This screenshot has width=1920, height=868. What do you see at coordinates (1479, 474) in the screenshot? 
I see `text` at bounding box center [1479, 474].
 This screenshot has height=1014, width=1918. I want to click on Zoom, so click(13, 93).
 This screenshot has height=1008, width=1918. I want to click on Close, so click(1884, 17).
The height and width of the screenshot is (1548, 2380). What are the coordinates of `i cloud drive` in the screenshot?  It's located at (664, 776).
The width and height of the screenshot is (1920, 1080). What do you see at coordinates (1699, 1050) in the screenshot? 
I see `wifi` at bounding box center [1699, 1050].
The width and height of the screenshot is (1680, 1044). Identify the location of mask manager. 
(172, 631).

#### [Goal of the exercise]
Show every line of the items above that contains the string "screenshot", treating uppercase and lowercase letters as different.

#### [Exercise response]
This screenshot has width=1920, height=868. What do you see at coordinates (1479, 474) in the screenshot? 
 This screenshot has height=1014, width=1918. I want to click on Zoom, so click(13, 93).
 This screenshot has height=1008, width=1918. I want to click on Close, so click(1884, 17).
The height and width of the screenshot is (1548, 2380). What are the coordinates of `i cloud drive` in the screenshot?  It's located at (664, 776).
The width and height of the screenshot is (1920, 1080). What do you see at coordinates (1699, 1050) in the screenshot? 
The width and height of the screenshot is (1680, 1044). Identify the location of mask manager. 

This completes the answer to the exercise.